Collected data
==========

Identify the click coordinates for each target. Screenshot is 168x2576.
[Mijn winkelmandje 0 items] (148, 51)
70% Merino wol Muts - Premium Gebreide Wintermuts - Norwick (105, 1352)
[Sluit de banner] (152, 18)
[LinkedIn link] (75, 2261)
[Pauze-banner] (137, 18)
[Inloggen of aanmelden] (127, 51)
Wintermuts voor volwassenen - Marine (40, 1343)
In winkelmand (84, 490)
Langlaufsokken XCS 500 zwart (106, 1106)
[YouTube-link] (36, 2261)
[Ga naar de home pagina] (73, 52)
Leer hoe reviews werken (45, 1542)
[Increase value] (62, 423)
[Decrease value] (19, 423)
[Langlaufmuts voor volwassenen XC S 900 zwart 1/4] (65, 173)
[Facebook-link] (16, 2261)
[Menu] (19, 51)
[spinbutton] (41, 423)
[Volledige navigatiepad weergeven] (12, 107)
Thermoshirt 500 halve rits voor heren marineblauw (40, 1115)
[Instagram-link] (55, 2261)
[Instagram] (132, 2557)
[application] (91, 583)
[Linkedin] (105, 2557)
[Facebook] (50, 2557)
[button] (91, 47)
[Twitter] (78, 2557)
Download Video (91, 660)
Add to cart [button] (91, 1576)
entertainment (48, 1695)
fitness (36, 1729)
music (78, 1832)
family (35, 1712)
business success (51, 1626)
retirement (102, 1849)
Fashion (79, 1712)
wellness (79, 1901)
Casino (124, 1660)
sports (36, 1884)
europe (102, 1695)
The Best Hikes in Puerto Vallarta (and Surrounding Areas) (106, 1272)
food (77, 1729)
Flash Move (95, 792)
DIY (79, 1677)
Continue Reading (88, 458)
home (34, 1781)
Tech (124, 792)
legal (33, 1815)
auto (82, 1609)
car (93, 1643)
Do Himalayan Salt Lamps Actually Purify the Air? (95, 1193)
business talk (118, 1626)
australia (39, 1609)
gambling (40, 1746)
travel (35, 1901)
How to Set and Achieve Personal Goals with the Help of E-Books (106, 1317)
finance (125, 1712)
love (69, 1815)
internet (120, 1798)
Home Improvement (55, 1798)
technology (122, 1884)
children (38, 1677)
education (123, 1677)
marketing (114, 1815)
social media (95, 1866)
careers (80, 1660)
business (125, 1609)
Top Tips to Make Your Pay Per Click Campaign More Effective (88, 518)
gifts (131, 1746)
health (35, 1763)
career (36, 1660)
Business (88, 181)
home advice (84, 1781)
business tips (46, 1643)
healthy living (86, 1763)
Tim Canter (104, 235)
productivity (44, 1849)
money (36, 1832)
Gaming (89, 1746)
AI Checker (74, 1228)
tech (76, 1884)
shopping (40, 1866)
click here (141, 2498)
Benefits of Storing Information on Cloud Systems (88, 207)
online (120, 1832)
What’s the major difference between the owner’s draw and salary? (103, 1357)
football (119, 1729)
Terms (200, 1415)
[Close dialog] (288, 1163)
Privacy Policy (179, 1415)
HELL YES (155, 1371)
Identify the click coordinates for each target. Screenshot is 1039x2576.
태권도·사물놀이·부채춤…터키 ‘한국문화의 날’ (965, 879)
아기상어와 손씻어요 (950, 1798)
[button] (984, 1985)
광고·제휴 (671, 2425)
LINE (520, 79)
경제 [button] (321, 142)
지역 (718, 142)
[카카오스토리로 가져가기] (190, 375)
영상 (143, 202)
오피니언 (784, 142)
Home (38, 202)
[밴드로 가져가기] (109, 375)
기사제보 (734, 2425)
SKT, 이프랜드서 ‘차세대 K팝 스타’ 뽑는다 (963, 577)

==========

# Exercise aim
Report, using only a number, how many lines above hold the word "coordinates".

# Task solution
2